On August 2, 1941, Pennsylvania Central Airlines which later became Capital Airlines, brought the first scheduled air-carrier service to Hickory. This service was interrupted by World War II, and was suspended in May, 1942.
Capital Airlines resumed scheduled service in August 1951, continuing until August 1952 when Piedmont Airlines (1948–1989) replaced it. From 1952 to 1980 Piedmont Airlines Douglas DC-3s, Martin 404s, Fokker F27s, Fairchild Hiller FH-227s, and NAMC YS-11s flew to cities such as Asheville, Charlotte, Winston-Salem, Tri-Cities Area and Atlanta.

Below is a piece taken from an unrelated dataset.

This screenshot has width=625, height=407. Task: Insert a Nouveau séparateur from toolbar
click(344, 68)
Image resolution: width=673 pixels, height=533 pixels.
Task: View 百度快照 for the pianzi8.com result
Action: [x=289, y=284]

After airline deregulation in the late 1970s, smaller, commuter airline service would be offered to large hubs. Atlantis Airlines (1979–1985) was one of this type, with up to six daily flights to Charlotte and Atlanta. The period of 1978–2002 would also see Sunbird Airlines (later CCAir) operate up to 11 daily flights using Cessna 402 and Cessna 404(s), Beechcraft Model 99s, Shorts 330s and Shorts 360s, DeHavilland Canada Dash 8s, and BAE Jetstream 32s. These would operate under the marketing names of Sunbird Airlines, Piedmont Commuter, and finally US Airways Express. CCAir would be later acquired by Mesa Airlines who would end its US Airways Express flights to Charlotte-Douglas International Airport in April 2002.

In 2005 Delta Connection (Atlantic Southeast Airlines) Bombardier CRJ200s flew direct to Atlanta Hartsfield-Jackson International Airport, before ceasing service in the fall of that year.

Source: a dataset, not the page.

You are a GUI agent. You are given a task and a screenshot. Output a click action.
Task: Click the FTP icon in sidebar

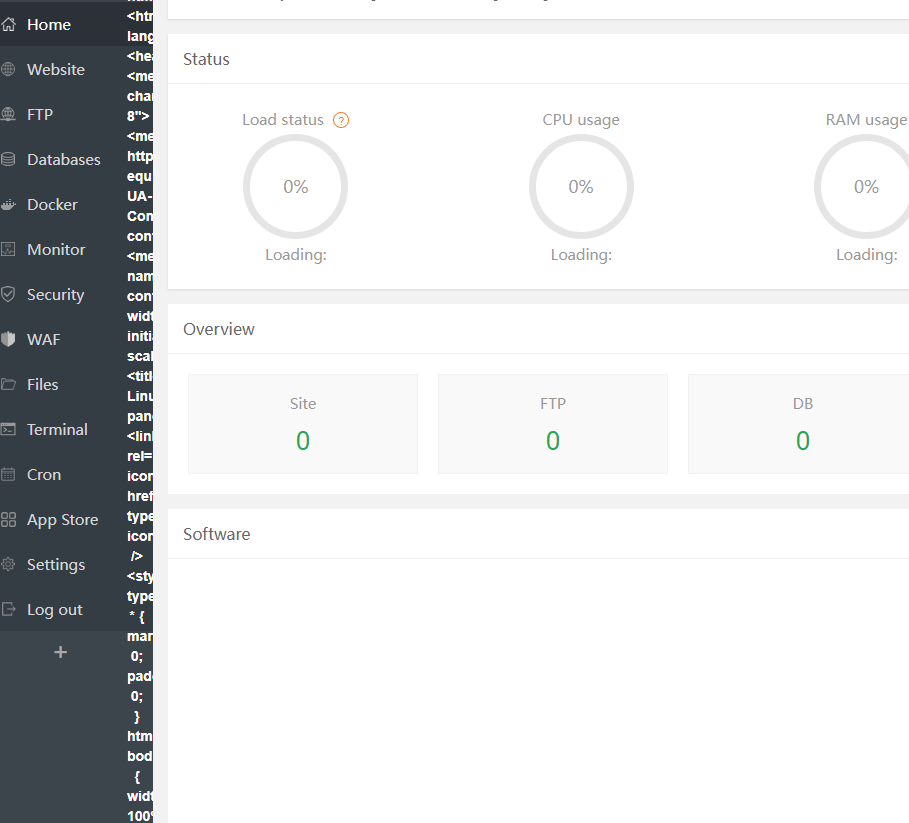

The airport sees seasonal charters conducted by collegiant athletic teams. Sun Country Airlines, Allegiant Air, and Freight Runners Express fulfill these charters. These charters are flown on Boeing 737 Next Generation, Airbus A320 Family aircraft, and Saab 2000s respectively.

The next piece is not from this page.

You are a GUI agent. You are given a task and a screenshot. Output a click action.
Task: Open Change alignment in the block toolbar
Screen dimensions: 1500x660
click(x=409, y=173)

Local officials do not believe that commercial airline service will return because of the close proximity to Charlotte-Douglas International Airport, but the airport is self-sustaining and has maintained a relatively high traffic volume.

==Accidents near HKY==
- On August 28, 1985, a Sunbird Airlines Beechcraft Model 99 on a co-pilot qualification flight crashed 6.9 miles east of HKY because of a loss of control during a pitch trim emergency simulation at 5500 feet. All three occupants were killed.
- On April 1, 2025, a Cessna 172N Skyhawk veered off the side of the runway at Hickory during a solo training flight, resulting in the pilot having minor injuries. The NTSB stated the crash was due to a stall or a spin during a go-around.